**Activity:** Below is a listing. Write out exactly its lines between the one holding "Task: Click the Rodzaj paliwa column header" and the one holding "Open the Search tab", inclusive.

**The input:**
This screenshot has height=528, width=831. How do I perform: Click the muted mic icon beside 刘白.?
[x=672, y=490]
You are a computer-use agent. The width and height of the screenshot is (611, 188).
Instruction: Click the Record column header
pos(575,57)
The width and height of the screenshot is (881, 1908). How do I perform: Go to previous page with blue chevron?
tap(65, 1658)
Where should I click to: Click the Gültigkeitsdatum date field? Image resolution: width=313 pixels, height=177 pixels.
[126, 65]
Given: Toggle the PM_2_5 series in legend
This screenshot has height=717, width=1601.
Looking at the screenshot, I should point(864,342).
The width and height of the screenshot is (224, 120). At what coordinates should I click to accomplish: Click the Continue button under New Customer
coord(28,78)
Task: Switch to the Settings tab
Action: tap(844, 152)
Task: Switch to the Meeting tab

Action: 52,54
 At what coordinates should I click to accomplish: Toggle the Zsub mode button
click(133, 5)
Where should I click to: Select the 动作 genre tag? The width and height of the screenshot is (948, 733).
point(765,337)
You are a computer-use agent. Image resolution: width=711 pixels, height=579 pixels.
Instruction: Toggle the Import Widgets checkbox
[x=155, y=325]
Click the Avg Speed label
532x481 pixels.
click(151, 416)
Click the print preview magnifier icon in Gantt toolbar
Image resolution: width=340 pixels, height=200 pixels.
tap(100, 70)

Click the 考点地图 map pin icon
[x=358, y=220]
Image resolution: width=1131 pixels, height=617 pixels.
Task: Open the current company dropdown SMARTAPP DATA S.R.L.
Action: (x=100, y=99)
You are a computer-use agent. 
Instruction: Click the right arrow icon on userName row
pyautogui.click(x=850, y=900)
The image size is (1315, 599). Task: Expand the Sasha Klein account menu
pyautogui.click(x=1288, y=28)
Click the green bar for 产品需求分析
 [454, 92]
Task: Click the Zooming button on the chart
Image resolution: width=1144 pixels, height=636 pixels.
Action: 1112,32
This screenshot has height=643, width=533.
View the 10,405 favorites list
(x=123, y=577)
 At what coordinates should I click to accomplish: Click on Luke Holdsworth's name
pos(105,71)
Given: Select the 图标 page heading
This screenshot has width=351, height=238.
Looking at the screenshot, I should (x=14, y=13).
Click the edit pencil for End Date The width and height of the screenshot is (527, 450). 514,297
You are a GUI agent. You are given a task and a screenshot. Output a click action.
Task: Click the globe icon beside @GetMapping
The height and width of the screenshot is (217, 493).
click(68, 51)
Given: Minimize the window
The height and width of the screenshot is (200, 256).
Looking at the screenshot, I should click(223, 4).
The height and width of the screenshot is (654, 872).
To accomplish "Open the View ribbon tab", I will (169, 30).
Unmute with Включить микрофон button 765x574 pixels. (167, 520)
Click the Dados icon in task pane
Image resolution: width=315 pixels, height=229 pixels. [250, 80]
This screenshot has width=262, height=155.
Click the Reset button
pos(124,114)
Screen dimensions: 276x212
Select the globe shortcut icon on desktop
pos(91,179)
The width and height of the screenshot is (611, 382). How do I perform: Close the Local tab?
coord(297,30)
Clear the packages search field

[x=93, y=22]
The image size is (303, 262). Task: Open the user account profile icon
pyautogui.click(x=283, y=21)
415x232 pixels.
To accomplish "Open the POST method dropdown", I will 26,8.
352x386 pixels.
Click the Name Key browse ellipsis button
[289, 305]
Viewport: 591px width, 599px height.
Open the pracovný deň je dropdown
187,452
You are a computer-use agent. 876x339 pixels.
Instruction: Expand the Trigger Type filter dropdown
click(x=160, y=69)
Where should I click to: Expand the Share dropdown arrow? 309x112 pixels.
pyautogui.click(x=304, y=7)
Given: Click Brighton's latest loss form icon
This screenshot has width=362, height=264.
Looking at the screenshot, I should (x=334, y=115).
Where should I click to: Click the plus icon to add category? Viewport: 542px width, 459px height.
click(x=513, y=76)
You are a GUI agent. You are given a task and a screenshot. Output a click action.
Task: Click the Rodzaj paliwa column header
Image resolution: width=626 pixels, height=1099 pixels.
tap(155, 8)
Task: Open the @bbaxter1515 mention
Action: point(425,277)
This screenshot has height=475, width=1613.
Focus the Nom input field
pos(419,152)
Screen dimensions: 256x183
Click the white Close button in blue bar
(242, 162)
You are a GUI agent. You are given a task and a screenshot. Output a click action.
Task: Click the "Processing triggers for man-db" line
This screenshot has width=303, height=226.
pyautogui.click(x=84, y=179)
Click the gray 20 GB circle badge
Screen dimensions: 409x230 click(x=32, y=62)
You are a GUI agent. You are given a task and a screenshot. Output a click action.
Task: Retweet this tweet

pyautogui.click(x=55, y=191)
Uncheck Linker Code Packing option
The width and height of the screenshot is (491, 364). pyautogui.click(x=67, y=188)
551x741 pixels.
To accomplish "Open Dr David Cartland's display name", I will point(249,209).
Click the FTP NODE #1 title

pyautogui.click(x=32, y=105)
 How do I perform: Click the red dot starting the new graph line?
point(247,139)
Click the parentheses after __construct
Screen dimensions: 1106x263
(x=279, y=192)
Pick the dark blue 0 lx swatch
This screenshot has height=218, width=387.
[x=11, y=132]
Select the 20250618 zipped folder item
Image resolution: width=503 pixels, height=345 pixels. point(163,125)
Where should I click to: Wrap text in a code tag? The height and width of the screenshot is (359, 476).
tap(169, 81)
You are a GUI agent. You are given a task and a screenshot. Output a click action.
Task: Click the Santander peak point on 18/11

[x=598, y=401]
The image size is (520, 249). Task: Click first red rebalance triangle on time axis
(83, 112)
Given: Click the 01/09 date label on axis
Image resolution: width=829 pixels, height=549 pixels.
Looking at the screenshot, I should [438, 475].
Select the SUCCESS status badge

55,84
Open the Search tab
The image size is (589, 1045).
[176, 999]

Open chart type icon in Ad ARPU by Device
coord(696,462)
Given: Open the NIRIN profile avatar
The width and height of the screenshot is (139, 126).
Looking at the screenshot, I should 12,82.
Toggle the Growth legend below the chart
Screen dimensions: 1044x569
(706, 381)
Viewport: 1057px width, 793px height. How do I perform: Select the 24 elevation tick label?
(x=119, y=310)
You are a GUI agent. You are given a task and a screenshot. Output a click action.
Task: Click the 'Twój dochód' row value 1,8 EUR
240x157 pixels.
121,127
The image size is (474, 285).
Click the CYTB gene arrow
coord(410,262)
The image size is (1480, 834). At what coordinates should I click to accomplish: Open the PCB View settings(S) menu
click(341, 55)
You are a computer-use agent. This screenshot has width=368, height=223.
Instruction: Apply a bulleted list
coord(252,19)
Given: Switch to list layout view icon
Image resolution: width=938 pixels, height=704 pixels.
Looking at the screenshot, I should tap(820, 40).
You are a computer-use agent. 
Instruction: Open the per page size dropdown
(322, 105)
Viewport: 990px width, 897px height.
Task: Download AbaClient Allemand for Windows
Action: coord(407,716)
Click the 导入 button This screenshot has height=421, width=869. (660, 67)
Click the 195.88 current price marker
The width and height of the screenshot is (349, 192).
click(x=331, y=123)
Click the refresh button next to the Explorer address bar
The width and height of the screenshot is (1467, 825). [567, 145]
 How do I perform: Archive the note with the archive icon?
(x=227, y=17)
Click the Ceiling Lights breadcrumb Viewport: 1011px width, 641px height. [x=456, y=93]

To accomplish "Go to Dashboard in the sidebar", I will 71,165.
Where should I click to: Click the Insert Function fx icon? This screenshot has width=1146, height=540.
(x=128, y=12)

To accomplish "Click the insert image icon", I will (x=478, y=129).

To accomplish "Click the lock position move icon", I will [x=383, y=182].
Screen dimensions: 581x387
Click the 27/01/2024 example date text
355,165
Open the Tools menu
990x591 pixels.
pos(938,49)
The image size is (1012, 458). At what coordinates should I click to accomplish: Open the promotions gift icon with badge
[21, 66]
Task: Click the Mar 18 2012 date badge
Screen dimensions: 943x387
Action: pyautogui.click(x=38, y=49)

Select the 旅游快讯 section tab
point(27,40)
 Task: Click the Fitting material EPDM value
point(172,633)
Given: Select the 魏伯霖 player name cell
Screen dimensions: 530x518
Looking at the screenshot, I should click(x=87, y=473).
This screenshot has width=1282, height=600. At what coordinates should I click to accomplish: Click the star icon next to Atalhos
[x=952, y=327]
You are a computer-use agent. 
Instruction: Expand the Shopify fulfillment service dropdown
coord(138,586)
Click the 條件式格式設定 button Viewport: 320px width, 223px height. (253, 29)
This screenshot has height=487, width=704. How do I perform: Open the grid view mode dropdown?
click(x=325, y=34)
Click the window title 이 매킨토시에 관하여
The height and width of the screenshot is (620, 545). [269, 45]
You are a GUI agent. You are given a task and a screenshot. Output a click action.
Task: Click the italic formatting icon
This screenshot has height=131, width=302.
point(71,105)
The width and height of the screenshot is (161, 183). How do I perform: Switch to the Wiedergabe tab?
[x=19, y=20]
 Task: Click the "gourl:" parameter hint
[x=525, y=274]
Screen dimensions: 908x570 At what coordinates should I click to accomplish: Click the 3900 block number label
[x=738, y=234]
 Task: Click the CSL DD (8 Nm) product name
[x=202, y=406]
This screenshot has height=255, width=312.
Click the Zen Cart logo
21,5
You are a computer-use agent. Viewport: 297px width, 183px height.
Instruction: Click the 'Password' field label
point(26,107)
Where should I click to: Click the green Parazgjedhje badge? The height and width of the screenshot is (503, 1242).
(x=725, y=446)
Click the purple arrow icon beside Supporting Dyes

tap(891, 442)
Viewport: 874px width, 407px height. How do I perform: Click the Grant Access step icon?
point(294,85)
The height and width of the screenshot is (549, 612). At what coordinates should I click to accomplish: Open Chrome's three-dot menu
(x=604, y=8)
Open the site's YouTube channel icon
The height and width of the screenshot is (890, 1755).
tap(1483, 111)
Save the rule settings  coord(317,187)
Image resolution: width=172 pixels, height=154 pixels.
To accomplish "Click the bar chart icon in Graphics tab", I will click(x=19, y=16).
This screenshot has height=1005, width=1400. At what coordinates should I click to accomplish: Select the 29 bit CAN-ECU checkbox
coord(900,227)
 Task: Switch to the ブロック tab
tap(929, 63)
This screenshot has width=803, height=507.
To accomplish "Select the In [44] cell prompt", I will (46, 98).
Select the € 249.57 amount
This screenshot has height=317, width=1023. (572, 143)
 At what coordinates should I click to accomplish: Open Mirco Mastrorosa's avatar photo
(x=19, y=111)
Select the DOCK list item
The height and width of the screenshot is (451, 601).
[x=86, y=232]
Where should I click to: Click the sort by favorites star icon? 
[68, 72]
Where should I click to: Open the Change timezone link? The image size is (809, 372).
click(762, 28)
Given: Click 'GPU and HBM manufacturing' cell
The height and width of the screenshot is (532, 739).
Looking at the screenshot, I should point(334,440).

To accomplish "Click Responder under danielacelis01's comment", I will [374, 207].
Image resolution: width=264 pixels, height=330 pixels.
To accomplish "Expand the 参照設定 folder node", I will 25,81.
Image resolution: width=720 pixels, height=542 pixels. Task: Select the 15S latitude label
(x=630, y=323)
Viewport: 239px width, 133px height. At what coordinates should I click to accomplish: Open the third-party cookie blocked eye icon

**Finished exercise:**
Task: Click the Rodzaj paliwa column header
Image resolution: width=626 pixels, height=1099 pixels.
tap(155, 8)
Task: Open the @bbaxter1515 mention
Action: point(425,277)
This screenshot has height=475, width=1613.
Focus the Nom input field
pos(419,152)
Screen dimensions: 256x183
Click the white Close button in blue bar
(242, 162)
You are a GUI agent. You are given a task and a screenshot. Output a click action.
Task: Click the "Processing triggers for man-db" line
This screenshot has width=303, height=226.
pyautogui.click(x=84, y=179)
Click the gray 20 GB circle badge
Screen dimensions: 409x230 click(x=32, y=62)
You are a GUI agent. You are given a task and a screenshot. Output a click action.
Task: Retweet this tweet

pyautogui.click(x=55, y=191)
Uncheck Linker Code Packing option
The width and height of the screenshot is (491, 364). pyautogui.click(x=67, y=188)
551x741 pixels.
To accomplish "Open Dr David Cartland's display name", I will point(249,209).
Click the FTP NODE #1 title

pyautogui.click(x=32, y=105)
 How do I perform: Click the red dot starting the new graph line?
point(247,139)
Click the parentheses after __construct
Screen dimensions: 1106x263
(x=279, y=192)
Pick the dark blue 0 lx swatch
This screenshot has height=218, width=387.
[x=11, y=132]
Select the 20250618 zipped folder item
Image resolution: width=503 pixels, height=345 pixels. point(163,125)
Where should I click to: Wrap text in a code tag? The height and width of the screenshot is (359, 476).
tap(169, 81)
You are a GUI agent. You are given a task and a screenshot. Output a click action.
Task: Click the Santander peak point on 18/11

[x=598, y=401]
The image size is (520, 249). Task: Click first red rebalance triangle on time axis
(83, 112)
Given: Click the 01/09 date label on axis
Image resolution: width=829 pixels, height=549 pixels.
Looking at the screenshot, I should [438, 475].
Select the SUCCESS status badge

55,84
Open the Search tab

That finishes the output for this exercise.